Source text

A witch camp is a place for those accused of witchcraft to seek refuge from their local neighbors and residents. Ghanaian witch camps are said to have been active for more than 100 years. Some academics use the term "accused women's settlements" because they claim the term is closer to the local reality of these communities. Traditionally, these camps are run by a tindana (p. tindaamba), or a local earth priest able to cleanse women and the community of witchcraft and who protect the women living in witch camps. Today, they are still run by tindaamba, but they are in threat of being shut down by the government and partner NGOs.

Around 1000 women reportedly live in these camps with very limited resources including the lack of running water and electricity. The mental health and quality of life for these women is also degraded. NGOs such as ActionAid, Songtaba, and Amnesty International have advocated for the closing and abolition of witch camps on behalf of women's rights and human's rights.

=== NGO interventions ===
The current framing led by NGOs such as ActionAid focuses on human rights violations and victimizations of women accused of and attacked for witchcraft activities. The frequently demand the closures of witch camps, justice for accused women, and reintegration into their communities. However, most NGOs follow modern, rights-based Western logics that are dismissive of witchcraft beliefs and very real concerns about witchcraft that residents live with. Some researchers find that dismissal of witchcraft beliefs alienates locals and attempts unsustainable solutions that may endanger accused women in reintegration efforts.

=== Government interventions ===
In Ghana, it is a criminal offense to accuse or mention someone as being a witch. However, witchcraft-related violence still occurs, oftentimes without criminal prosecution or other legal response. The government operates according Western institutional power that struggles to address spiritual issues such as witchcraft. The government is further limited by the fact that most abuse and marginalization related to Ghanaian witchcraft occurs intimately within families.

Collected data entries:

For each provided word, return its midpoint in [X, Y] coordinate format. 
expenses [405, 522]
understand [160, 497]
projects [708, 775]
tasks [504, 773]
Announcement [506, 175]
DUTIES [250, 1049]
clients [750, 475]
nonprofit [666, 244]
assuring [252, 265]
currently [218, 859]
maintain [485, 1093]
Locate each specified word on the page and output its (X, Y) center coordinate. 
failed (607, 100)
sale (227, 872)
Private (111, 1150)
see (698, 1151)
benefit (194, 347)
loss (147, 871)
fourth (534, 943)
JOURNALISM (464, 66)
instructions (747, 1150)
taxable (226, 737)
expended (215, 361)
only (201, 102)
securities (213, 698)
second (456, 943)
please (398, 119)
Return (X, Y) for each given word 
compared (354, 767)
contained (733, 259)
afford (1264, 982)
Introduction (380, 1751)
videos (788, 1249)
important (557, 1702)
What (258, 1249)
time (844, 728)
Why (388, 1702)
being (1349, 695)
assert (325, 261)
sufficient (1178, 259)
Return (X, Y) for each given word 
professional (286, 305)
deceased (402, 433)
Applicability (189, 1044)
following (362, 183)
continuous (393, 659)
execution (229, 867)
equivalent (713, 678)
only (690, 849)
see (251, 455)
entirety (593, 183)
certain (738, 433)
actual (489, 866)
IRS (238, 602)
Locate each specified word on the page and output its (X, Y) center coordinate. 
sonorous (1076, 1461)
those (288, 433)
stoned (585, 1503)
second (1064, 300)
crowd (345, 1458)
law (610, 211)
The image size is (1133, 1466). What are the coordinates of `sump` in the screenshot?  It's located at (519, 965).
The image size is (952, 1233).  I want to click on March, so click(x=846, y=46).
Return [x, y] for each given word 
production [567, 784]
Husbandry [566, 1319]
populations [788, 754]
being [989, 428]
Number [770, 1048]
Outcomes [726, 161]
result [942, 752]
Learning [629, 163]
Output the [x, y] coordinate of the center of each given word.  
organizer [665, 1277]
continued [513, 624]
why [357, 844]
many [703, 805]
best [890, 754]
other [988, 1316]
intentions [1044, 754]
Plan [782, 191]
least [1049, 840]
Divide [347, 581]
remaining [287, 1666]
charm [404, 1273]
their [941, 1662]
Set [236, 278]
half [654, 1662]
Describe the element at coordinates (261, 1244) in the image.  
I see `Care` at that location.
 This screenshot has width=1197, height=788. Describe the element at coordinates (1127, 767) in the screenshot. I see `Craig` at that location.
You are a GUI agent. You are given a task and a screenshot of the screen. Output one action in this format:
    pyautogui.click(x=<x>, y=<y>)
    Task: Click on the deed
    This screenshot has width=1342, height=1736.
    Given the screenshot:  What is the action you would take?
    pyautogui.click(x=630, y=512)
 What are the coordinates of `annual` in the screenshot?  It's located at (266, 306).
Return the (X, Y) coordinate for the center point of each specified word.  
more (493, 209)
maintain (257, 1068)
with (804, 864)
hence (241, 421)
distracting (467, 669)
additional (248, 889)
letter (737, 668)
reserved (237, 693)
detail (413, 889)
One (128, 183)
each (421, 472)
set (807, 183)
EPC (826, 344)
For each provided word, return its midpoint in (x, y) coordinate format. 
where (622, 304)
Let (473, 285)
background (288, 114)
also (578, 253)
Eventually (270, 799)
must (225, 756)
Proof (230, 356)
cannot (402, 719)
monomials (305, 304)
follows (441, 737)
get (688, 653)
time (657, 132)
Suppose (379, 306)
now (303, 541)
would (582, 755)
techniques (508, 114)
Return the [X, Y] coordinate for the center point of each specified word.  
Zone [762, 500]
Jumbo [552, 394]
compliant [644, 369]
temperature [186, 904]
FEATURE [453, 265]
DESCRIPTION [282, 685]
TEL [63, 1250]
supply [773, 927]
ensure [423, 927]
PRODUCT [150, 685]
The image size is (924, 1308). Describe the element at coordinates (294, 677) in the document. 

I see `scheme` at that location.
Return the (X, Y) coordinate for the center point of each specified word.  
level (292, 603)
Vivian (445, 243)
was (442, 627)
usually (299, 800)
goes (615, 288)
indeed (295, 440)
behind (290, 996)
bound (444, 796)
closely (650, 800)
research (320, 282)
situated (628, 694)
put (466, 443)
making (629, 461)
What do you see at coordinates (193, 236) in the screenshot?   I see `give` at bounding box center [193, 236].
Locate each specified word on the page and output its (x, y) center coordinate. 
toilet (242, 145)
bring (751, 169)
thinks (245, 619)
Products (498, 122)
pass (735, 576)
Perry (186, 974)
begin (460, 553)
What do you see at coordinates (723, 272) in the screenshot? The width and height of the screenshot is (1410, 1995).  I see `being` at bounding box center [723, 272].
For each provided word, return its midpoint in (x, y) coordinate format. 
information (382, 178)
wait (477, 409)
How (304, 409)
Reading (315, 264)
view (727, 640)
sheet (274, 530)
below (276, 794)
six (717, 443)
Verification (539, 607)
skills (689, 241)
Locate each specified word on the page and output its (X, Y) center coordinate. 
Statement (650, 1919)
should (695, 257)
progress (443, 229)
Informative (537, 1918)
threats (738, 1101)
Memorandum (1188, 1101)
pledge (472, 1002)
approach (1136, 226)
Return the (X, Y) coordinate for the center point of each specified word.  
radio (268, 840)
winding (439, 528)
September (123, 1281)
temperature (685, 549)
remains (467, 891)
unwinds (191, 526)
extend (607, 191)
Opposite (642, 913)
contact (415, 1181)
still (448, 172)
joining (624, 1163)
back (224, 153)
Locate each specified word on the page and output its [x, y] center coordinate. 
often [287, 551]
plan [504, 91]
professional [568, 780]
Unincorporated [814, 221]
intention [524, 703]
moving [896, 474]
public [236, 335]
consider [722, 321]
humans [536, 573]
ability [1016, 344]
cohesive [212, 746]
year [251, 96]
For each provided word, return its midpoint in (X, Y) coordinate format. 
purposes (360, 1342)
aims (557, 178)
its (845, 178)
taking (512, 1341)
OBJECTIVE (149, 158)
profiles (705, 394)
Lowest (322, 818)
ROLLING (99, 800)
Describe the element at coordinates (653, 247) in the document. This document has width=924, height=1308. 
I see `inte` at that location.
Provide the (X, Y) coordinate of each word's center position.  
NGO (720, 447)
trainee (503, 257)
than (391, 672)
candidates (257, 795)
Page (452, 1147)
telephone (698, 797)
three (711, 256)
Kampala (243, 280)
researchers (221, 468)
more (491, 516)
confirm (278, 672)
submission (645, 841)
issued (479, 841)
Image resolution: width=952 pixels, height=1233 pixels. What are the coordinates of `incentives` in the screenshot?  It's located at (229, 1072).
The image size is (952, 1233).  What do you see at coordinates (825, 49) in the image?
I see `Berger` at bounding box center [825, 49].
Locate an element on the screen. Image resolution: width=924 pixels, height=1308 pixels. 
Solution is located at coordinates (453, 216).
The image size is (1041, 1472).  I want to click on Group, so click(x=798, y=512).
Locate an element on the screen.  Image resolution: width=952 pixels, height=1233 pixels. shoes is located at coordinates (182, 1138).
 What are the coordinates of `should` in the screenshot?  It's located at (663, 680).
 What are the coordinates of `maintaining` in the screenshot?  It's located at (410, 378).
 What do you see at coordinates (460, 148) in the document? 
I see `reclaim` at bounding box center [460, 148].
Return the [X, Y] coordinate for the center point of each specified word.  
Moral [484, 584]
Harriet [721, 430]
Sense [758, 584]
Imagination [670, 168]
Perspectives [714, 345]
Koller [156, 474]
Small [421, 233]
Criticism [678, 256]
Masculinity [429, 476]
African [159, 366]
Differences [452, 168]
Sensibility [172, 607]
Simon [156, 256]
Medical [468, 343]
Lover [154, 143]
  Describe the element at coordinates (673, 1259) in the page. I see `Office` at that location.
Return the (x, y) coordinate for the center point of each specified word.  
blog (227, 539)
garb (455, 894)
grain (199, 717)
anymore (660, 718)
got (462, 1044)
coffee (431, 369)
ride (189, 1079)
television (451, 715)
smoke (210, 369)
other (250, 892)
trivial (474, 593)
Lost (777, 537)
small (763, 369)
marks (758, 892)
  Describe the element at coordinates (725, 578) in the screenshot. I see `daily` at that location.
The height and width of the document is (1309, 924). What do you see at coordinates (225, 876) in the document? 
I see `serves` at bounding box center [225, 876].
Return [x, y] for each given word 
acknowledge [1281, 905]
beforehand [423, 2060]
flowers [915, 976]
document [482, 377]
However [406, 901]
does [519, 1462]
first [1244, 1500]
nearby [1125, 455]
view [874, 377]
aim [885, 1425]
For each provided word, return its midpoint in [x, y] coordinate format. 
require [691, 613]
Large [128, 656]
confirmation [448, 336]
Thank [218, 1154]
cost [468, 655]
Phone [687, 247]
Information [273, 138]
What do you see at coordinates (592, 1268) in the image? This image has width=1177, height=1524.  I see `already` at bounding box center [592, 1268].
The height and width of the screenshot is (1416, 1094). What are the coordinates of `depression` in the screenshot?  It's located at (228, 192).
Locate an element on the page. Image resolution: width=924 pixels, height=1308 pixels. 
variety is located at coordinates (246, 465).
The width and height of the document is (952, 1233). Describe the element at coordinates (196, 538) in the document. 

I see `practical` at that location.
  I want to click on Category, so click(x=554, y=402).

What this task involves
Continue the passage on Ghanaian witch camps, picking up after its final sentence.

Answer box
== Witchcraft among children ==
Children also inadvertently spread and reinforce beliefs about witchcraft, as found in a study on secondary school children. Other researchers have demonstrated that younger people tend to point to their older relatives to explain their own failures.

Adults are not the only population that can be involved with or accused of witchcraft. Akan believe that children can be given witchcraft powers as infants, at birth, or in utero. One study found that children between the ages of one month and seventeen years are branded as witches, often from poor, rural backgrounds. This can result in social stigmatization and school drop outs, as well as physical violence such as brutalization, neglect, and infrequently the murder of accused children. An estimated 700 children live in witch camps to escape violence. Academics and activists call for increased advocacy and protections, including increased penalties for child abuse.

=== Spirit children ===

A "spirit child" in Ghana is a disabled child who is believed to possess magical powers to cause misfortune. Disability in Ghana is greatly stigmatized and the only way considered acceptable to deal with the problem is to kill them via advice by a witchdoctor. Spirit children are referred to as chichuru or kinkiriko in the Kassena-Nankana district in Northern Ghana. Like accused witches, these children primarily come from poor, rural areas. However, if a spirit child is known to be "good" there are no punishments for the child or their family.